Microsoft Corp.’s new anti-piracy feature for its yet-to-be-released Windows Vista and Longhorn operating systems (OS) runs the risk of undermining ownership and privacy rights of computer users, according to two Canadian privacy advocacy groups.
Microsoft says, its new Software Protection Platform (SPP) has beefed up capabilities for detecting pirated versions of Windows.
The system will limit access to certain features of the software if it detects that the user’s machine is running an unlicensed version. If a legitimate version is not installed within 30 days, the system will limit a user’s access to the Web browser to just an hour at a time.
“This goes beyond hijacking a person’s computer. The practice undermines ownership and privacy rights,” says Russell McOrmond, policy co-ordinator of CLUE(The Canadian Association for Open Source).
Aside from detecting pirated software , the SPP was designed to provide greater protection for users, said Bruce Cowper, senior program manager for security initiatives at Microsoft Canada Co.
For instance, he said Vista’s Web-browsing features also blocked access to “bad sites” or sites used by phishers .
Another protective feature isolates downloads containing malicious code.
The new software works on a trusted platform module (TPM), which, according to the Canadian Internet Policy and Public Interest Clinic (CIPPIC), has features which are a potential threat to privacy.
“Our view on this is that Microsoft is not addressing head-on the privacy implications brought by this technology,” said David Fewer, lead counsel for CIPPIC.
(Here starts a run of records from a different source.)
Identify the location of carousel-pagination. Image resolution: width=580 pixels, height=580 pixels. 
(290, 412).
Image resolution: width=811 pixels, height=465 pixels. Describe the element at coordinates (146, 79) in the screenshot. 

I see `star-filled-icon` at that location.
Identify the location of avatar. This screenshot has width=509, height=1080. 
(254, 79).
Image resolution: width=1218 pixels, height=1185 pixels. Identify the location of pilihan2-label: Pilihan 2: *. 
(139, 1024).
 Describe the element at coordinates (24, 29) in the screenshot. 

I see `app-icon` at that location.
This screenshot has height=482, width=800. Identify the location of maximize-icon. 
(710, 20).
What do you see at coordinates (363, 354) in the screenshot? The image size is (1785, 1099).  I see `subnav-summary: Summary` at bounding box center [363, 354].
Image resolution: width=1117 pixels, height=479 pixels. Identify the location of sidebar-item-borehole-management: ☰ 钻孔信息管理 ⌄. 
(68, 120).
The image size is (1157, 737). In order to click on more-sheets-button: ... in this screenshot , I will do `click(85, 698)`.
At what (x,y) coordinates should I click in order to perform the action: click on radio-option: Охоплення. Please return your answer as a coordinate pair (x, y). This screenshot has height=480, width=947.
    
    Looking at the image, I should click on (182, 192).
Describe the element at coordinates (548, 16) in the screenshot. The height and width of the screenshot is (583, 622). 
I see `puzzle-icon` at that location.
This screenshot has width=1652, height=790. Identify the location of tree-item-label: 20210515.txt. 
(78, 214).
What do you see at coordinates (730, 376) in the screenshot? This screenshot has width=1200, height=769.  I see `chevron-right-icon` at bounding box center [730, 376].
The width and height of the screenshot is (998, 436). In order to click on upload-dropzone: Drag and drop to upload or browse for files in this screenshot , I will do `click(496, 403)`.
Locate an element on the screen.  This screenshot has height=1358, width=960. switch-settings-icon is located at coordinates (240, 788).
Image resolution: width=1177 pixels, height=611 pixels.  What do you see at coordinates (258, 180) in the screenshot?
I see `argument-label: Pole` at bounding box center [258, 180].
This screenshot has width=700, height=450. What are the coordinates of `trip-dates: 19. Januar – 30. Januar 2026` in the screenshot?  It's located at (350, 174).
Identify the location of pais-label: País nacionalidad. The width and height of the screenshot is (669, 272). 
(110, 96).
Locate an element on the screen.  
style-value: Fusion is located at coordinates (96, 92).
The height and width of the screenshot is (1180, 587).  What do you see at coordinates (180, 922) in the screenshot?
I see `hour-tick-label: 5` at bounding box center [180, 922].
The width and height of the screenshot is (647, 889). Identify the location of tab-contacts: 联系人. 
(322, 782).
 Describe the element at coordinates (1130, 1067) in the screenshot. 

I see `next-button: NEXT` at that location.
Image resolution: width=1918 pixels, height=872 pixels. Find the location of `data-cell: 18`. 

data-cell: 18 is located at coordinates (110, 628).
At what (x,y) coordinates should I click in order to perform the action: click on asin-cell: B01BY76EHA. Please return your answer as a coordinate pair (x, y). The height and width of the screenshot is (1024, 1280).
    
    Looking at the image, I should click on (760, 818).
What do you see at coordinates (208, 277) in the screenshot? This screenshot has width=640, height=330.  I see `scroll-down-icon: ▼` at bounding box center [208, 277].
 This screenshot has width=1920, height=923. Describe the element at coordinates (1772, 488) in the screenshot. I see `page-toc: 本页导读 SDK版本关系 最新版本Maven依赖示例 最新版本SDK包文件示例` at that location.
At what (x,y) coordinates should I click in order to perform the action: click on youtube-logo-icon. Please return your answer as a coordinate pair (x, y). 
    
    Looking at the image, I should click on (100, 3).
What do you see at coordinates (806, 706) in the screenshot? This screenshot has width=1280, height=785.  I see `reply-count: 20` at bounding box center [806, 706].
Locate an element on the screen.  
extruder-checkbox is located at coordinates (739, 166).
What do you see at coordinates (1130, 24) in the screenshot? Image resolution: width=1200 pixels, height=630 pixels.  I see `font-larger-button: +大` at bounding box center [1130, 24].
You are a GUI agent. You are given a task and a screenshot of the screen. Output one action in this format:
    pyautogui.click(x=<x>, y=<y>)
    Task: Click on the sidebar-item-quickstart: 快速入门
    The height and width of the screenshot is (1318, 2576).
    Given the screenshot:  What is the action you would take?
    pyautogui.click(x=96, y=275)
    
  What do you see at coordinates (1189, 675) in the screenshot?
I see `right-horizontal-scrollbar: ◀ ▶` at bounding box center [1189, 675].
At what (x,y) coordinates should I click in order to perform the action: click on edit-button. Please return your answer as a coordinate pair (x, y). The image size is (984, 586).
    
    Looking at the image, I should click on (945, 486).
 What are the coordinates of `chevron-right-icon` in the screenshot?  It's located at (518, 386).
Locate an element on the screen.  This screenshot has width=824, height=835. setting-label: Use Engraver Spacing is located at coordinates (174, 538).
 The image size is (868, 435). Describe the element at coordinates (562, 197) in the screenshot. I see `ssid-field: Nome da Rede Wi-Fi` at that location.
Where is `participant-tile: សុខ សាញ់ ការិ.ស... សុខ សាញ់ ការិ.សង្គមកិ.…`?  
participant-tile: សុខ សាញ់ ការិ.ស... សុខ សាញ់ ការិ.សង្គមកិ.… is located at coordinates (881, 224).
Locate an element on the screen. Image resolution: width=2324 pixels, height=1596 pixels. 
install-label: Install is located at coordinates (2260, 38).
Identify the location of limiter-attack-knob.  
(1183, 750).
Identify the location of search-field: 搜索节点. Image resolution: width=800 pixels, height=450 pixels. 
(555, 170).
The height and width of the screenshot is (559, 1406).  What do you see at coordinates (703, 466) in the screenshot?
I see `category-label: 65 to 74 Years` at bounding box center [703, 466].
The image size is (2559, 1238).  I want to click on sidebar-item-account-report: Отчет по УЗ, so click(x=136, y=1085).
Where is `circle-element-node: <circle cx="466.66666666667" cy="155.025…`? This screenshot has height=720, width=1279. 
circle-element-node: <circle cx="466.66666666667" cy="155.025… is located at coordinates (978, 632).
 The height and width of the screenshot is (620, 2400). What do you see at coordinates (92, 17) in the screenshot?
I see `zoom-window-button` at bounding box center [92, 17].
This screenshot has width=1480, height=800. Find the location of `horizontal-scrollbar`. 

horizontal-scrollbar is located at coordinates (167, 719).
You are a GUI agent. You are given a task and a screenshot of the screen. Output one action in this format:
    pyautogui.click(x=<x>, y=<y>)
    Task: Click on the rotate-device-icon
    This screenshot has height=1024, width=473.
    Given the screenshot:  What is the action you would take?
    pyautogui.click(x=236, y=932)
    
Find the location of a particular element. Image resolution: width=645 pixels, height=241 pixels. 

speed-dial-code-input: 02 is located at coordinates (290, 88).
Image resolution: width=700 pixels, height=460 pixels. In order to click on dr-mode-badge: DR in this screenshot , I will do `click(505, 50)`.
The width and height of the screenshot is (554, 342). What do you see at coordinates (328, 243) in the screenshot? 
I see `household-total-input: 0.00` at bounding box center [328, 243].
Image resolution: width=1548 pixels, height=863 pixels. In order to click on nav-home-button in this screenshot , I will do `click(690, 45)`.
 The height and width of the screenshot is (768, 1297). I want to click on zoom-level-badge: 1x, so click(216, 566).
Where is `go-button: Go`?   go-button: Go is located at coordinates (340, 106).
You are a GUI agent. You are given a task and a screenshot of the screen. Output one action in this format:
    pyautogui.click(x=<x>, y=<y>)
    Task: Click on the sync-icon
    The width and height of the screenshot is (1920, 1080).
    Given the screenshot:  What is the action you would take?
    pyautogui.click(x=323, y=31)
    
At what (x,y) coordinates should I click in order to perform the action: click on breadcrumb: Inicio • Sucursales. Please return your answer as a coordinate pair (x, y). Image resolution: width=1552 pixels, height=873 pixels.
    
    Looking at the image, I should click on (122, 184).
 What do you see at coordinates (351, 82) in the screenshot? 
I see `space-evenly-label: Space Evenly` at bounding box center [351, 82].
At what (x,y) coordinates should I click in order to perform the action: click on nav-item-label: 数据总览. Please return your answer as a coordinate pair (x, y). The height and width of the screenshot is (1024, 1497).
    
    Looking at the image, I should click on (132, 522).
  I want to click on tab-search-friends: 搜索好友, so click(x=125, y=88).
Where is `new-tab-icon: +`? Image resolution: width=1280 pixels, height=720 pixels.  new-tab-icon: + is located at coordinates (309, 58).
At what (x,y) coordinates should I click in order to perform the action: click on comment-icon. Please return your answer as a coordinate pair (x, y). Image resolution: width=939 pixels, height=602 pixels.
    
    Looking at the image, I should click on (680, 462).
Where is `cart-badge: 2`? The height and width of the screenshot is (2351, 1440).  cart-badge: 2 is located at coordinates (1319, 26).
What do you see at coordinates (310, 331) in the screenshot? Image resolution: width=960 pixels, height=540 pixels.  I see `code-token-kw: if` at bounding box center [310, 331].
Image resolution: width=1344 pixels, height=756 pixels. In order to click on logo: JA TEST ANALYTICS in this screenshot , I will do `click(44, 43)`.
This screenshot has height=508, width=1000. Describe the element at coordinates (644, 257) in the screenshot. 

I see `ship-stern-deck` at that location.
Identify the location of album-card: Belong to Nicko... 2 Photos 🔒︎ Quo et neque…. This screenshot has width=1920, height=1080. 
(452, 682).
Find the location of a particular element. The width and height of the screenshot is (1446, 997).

A TPM is a hardware chip embedded on the motherboard of many new laptops, computers and other devices. The chip is capable of performing platform authentication and can be used to verify whether an OS is licensed or not.
The use of TRM is part of the controversial Trusted Computing (TC) concept.
Advocates of TC claim it will reduce a computer’s vulnerability to viruses and malware.
Opponents of TC believe the concept places too much power and control over technology in the hands of software makers. They say TC deprives consumers of anonymity in online transactions.
“Any kind of copyright protection (technology) has the potential of going beyond the narrow area of its stated concern,” said Fewer.
He said CIPPIC would investigate if the SPP can collect user’s IP addresses and other personal data and if Microsoft will inform consumers of this capability.
The SPP not only has the capability of identifying unlicensed software in a computer but also has the ability to control a machine’s functions from the chip level, McOrmond said. “In effect, even if your computer is your possession, other people hold the controls to its functions.”
The open-source software advocate said the information generated, or gathered by the SPP, can be used against a consumer.
For instance, McOrmond explained, banks could demand that an online customer submit their computer to a remote test. “A client whose computer is found to contain unauthenticated software might be declined service.”
Microsoft’s new product could drive consumers to seek out alternatives, said Fewer. “This can be a boon for open-source vendors such as Linux.”
Fewer said Linux’s open-source operating system has improved dramatically.
“Open Office has become in some aspects better than MS Office. The open software has excellent word processing, spreadsheet and presentation functions,” he said.
In the past, Fewer observed, consumers “merely gravitated towards the vendor carrying the lesser invasive rights management software.”
“Perhaps this time, consumers will rise up and demand respect,” he said.